A short distance from the campground entrance road, part way around the back side of Casa Grande mountain, is the Lost Mine trailhead. Our day for hiking that trail started out cool, 55ish, but sunny and sky-blue, a close to perfect day weather-wise. Lost Mine is a nicely maintained, very popular 4.8-mile round trip trail with many board-supported steps to help climb the continuous incline, switchback after switchback to the top of Lost Mine Mountain.  The panoramic views from the trail as we hiked along were spectacular.  At one point, we looked down -way down- on our Chisos Basin campground. The trail’s endpoint (technically not a summit because we were on a high ridge on the north side of Casa Grande mountain) at 6,850 feet elevation, felt like a summit. The rocky slab ridge- top gave us a top-of-the-world view of Pine and Juniper Canyons. We found a place to sit down to eat our apple slices and roasted peanuts before making our descent.

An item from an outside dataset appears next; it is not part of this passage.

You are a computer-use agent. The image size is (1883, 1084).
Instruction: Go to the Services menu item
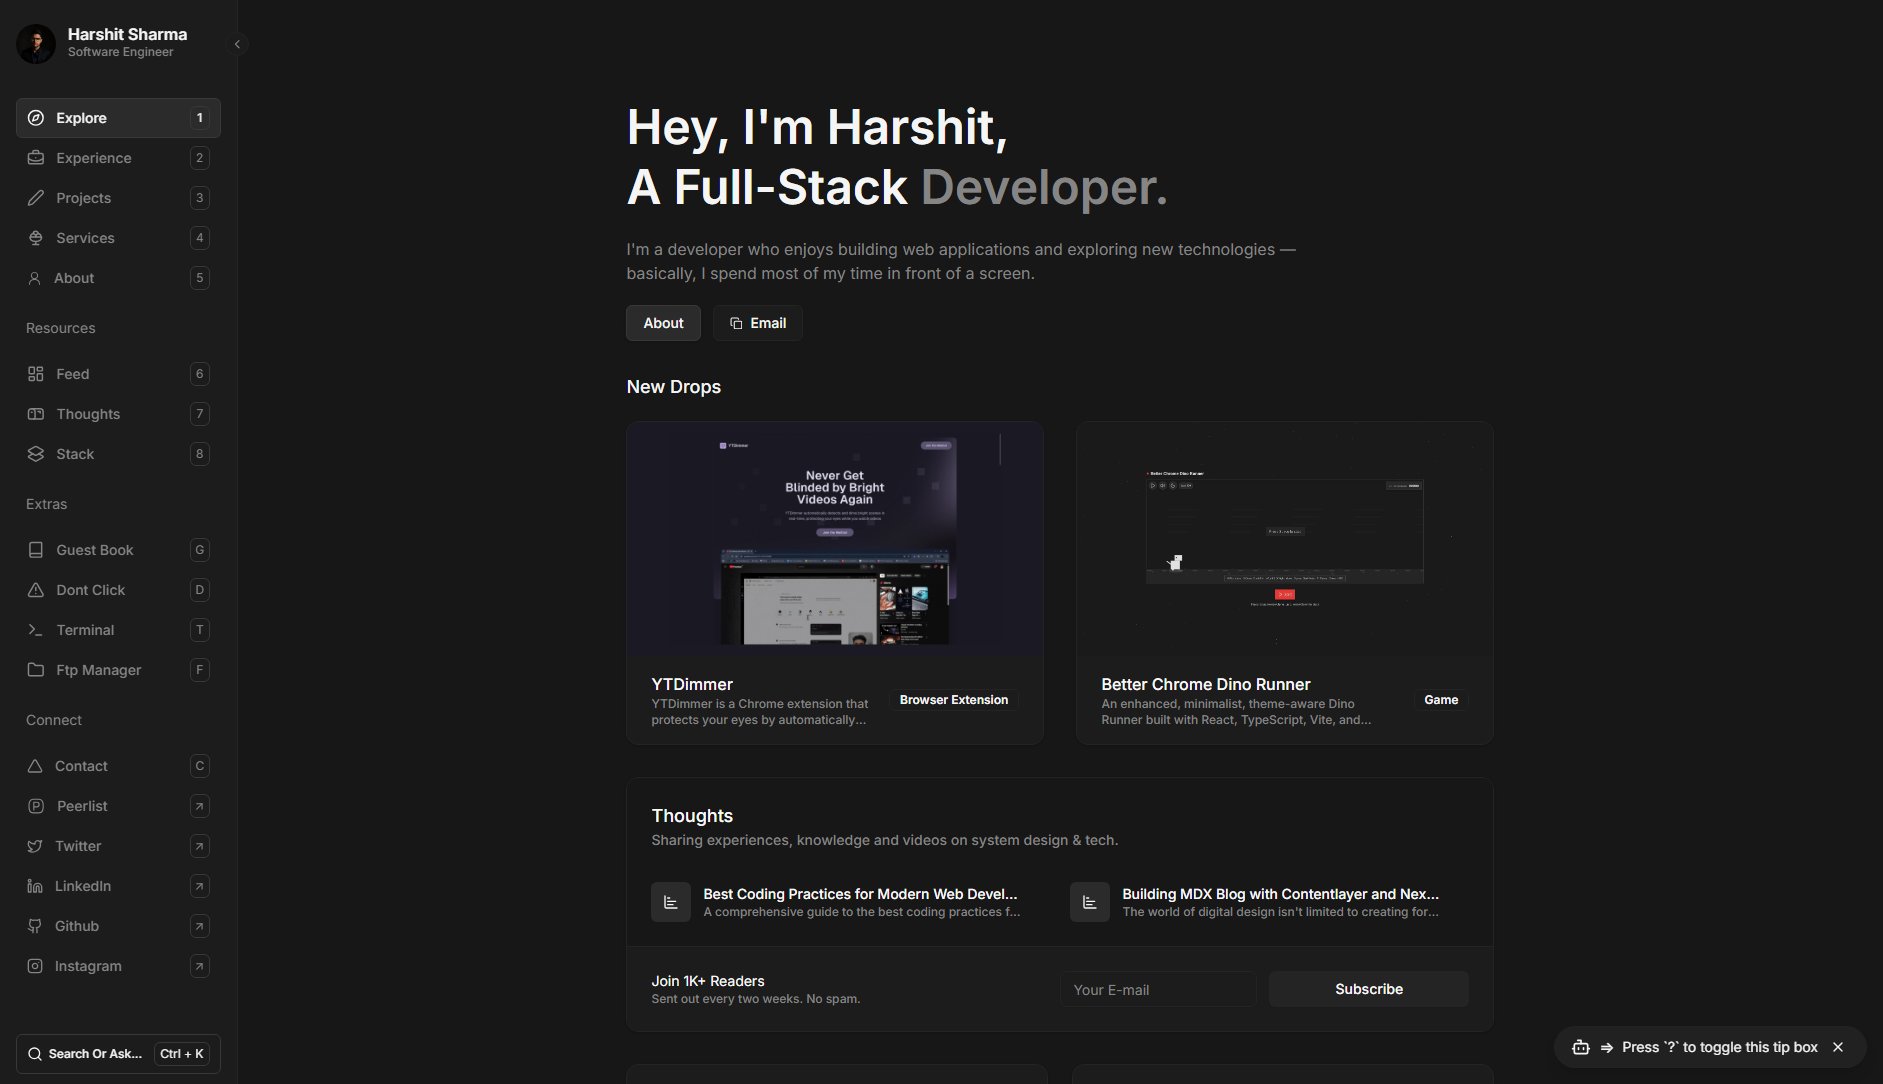point(85,238)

Accessed across from campsite #18 at Rio Grande Village Campground, the Rio Grande Village Nature Trail is one we do every year we’re at Big Bend. Why? I love the views of the Rio Grande River from the limestone hill that juts above the river. I love seeing the brightly painted houses in the Mexican town of Boquillas on the opposite side of the river, and I love waving to the senor who is sitting across the river working on his beaded scorpions and roadrunners and carved walking sticks that he will place on “our side" (during the night?) for us to look at and purchase if we like. We usually pick out one or two of the items that are laid out on the sand near the river, put our money in the box, and wave to the craftsman. He smiles and waves back.
If it's beautiful views of the Rio Grande you're looking for, hike the first part of the Daniels Ranch to Hot Springs Trail.  The whole trail from Daniels Ranch near Rio Grande Village to the 105-degree spring is a 6-mile round trip excursion, and we didn't do that.  However, the first part of the very narrow trail winds steeply up the side of a limestone cliff a half mile or so to a most amazing viewpoint.  The river is narrow here and as you stand clifftop looking across to the clifftop in Mexico, you marvel once again at the inanity of wall building.











             




Monday, February 25, 2019

Nine Nights at Big Bend National Park - Take 1



February 10, 2019

the Window
For nine nights, we camped at Chisos Basin, the campground tucked into the Chisos Mountains of Big Bend National Park.  We can do that now with our 24’ Siesta. It handles the steep elevation change and the hairpin curves leading up to the campground just fine.  Last year, our first year owning the Siesta, was our first year staying in the shadows of Casa Grande, Mt. Emory ad Mt. Ward.  We loved the mountain energy, but only had three nights to spend there. This year we extended our stay by 6 days so were able to experience a few more hikes in the park, a couple more high-clearance- only drives in the improved, raised Mini that we tow, eat dinner at the Chisos Basin Lodge, and just in general soak in the clean mountain ambience at this 4000+ feet elevation.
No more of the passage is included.